**TO DO:** Determine how many lines below contain the word "computer", then state only that figure.

**RECORDS SHOWN:**
>>

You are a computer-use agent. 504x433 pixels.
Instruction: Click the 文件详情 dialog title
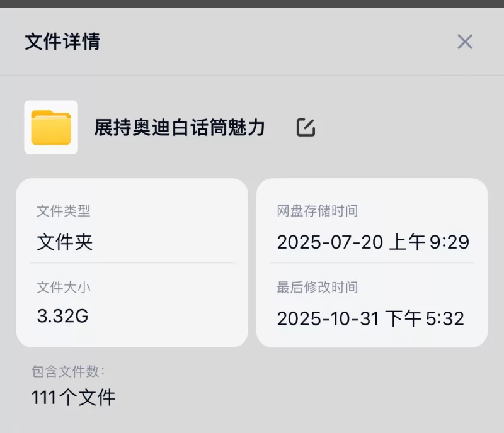[61, 42]
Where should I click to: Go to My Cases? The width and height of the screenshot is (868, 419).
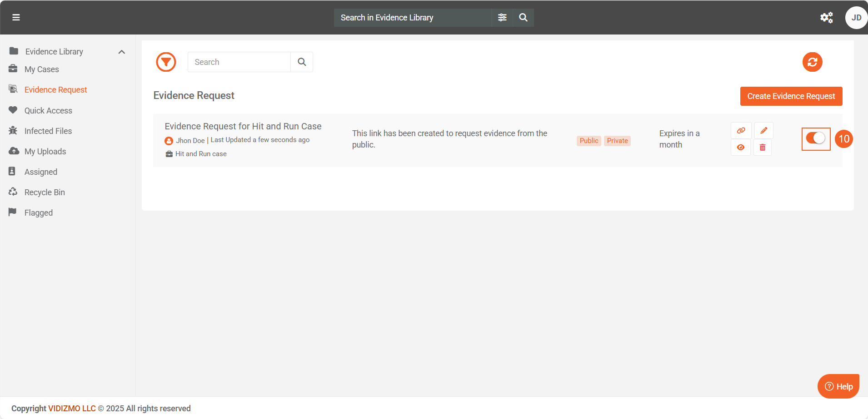(x=41, y=69)
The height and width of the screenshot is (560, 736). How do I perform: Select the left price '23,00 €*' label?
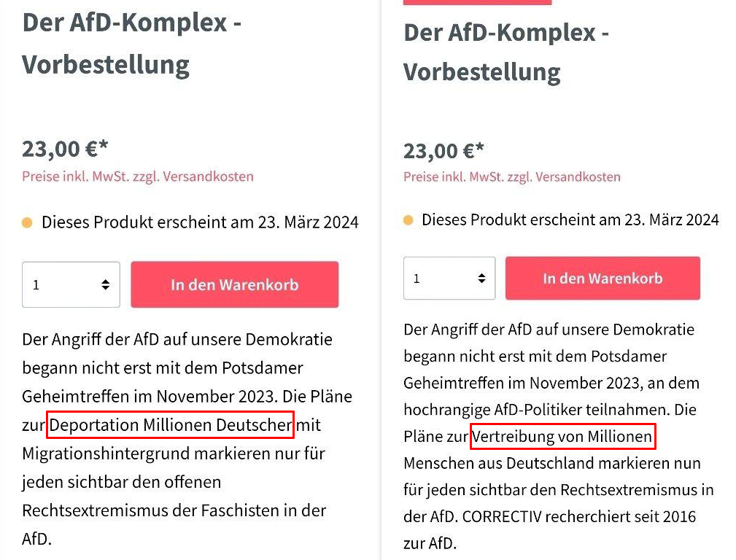coord(65,149)
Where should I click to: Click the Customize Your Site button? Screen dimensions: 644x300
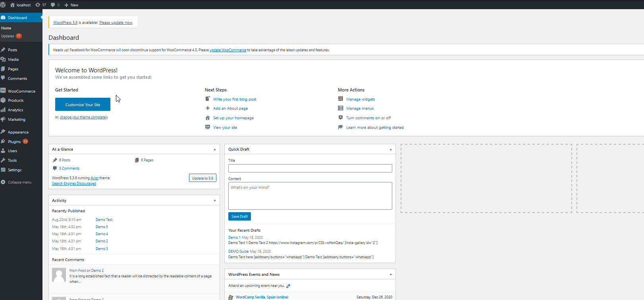coord(83,105)
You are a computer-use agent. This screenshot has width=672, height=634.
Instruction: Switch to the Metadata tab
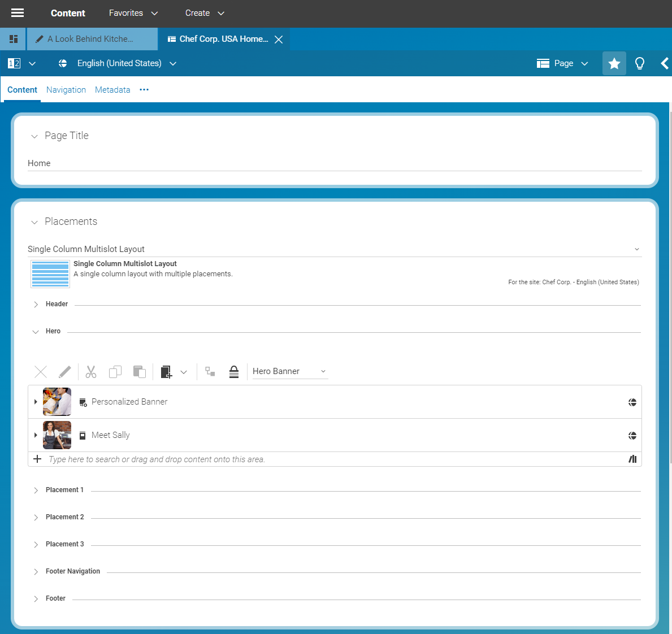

<<

**ANSWER TO THE PROBLEM:** 2